Re: [PATCH 2/2] x86/mce: Dump the stack for recoverable machine checks in kernel context

From: Borislav Petkov
Date: Mon Oct 31 2022 - 12:44:57 EST


On Thu, Sep 22, 2022 at 12:51:36PM -0700, Tony Luck wrote:
> @@ -254,6 +255,9 @@ static noinstr void mce_panic(const char *msg, struct mce *final, char *exp)
> wait_for_panic();
> barrier();
>
> + if (final->severity == MCE_PANIC_STACKDUMP_SEVERITY)
> + show_stack(NULL, NULL, KERN_DEFAULT);

So this is kinda weird, IMO:

1. If the error has raised a MCE, then we will dump stack anyway.

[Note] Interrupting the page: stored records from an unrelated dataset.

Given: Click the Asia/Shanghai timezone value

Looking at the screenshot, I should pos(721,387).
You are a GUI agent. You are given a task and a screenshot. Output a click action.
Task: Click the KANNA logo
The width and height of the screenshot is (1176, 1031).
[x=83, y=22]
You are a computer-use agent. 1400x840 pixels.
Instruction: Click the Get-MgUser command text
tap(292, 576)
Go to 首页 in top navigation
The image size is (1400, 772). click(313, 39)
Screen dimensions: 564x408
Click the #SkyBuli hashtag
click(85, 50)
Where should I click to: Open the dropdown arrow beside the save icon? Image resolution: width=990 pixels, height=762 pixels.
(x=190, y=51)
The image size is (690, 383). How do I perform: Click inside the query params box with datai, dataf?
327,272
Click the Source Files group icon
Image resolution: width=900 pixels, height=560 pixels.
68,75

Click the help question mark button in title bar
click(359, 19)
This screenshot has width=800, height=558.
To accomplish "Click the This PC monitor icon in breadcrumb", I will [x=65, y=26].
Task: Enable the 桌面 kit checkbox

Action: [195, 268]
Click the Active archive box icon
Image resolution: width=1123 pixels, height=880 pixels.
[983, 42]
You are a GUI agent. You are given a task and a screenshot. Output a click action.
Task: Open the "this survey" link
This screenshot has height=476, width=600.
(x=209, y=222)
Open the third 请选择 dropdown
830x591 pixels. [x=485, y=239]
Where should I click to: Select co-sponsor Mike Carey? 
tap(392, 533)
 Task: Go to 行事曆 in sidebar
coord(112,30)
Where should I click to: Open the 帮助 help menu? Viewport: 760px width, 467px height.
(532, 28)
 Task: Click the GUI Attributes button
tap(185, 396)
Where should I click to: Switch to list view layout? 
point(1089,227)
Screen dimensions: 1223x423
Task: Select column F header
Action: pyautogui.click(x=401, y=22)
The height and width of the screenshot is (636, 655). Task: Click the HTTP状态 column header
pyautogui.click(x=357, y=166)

2. If the error is the result of consuming poison or some other deferred
type which doesn't raise an exception immediately, then we have missed
it because we don't have the stack at the time the error got detected by
the hardware.

3. If all you wanna do is avoid useless stack traces, you can simply
ignore them. :)

IOW, it will dump stack in the cases we're interested in and it will
dump stack in a couple of other PANIC cases. So? We simply ignore the
latter.

But I don't see the point of adding code just so that we can suppress
the uninteresting ones...

--
Regards/Gruss,
Boris.

https://people.kernel.org/tglx/notes-about-netiquette